Knocknashee () is a  Marilyn in the Ox Mountains, County Sligo, Ireland.

Geography 
The River Moy rises at the foot of Knocknashee.

Geology 
Knocknashee hill consists of a limestone top with shales underlying the lower slopes.

Archaeology 
Knocknashee was identified as a hilltop fort in 1988. It is an enclosed hill fort with limestone ramparts containing cairns, burial chambers and hutsites. The fort is 700 metres long and 320 metres wide and is enclosed by two earth and stone ramparts covering an area of 53 acres. The site was discovered during an aerial survey of county Sligo by the Office of Public Works in 1988.

Name 
The name of the plateau itself comes from Irish, ‘knock’ (cnoc) meaning ‘hill’ and ‘shee’ (sí) meaning ‘burial mound’ or 'of the fairies'. In older Irish Knocknashee is known as Mullinabreena.

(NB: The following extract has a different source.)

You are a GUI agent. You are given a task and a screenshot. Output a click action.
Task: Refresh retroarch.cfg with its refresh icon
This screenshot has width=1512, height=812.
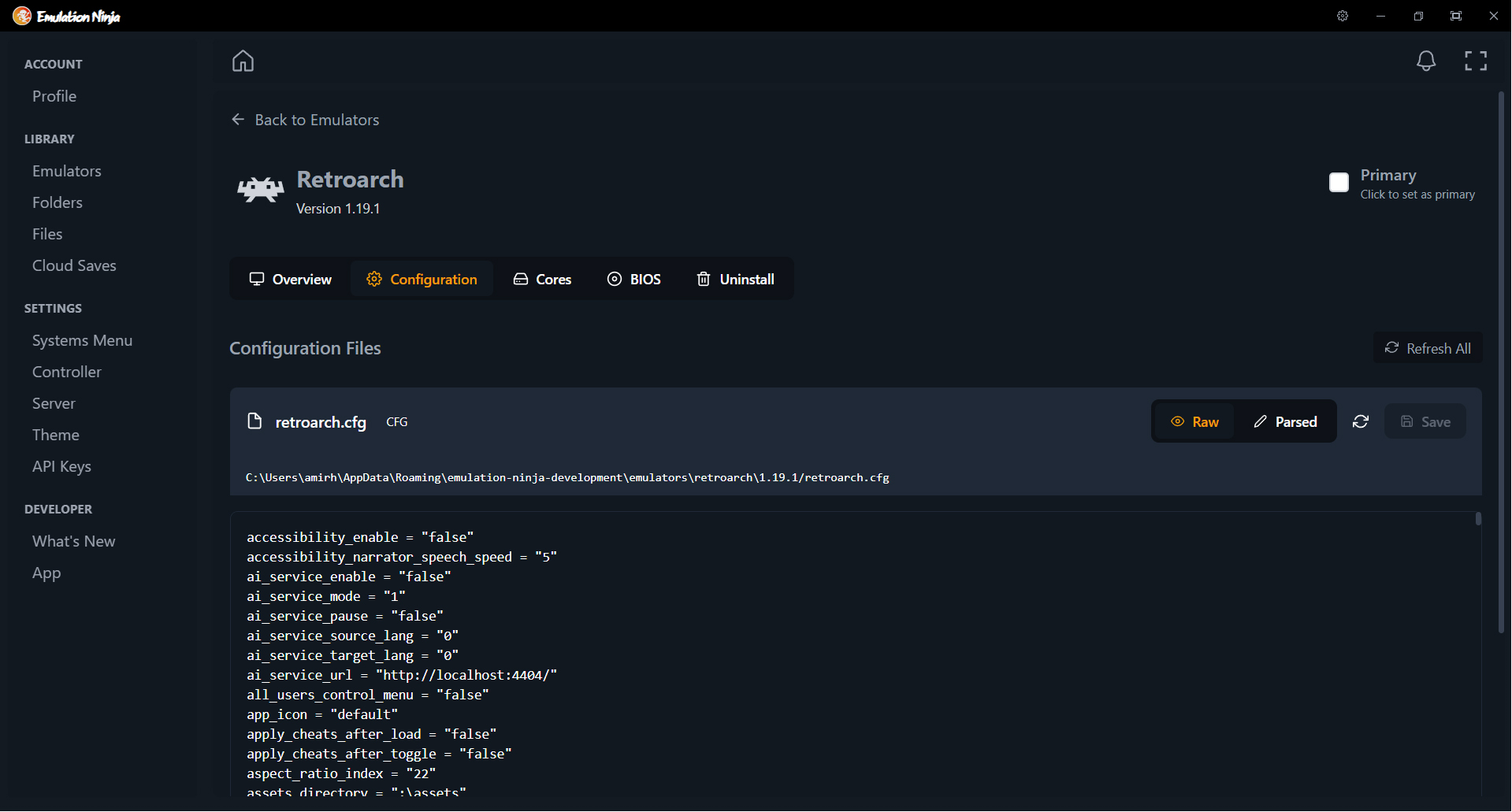(x=1361, y=421)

Popular culture references 
"Knocknashee" was a play by Irish playwright Deirdre Kinahan. It was first produced 24 January 2002 in the Civic Theatre, Tallaght, Dublin 24.

"The Hills Of Knocknashee" is a traditional Irish song.
The River Moy so gently flows from there unto the sea. Farewell to you, farewell to all from the hill of Knocknashee 

"Knocknashee" with music by Neil Martin and lyrics by Brendan Graham.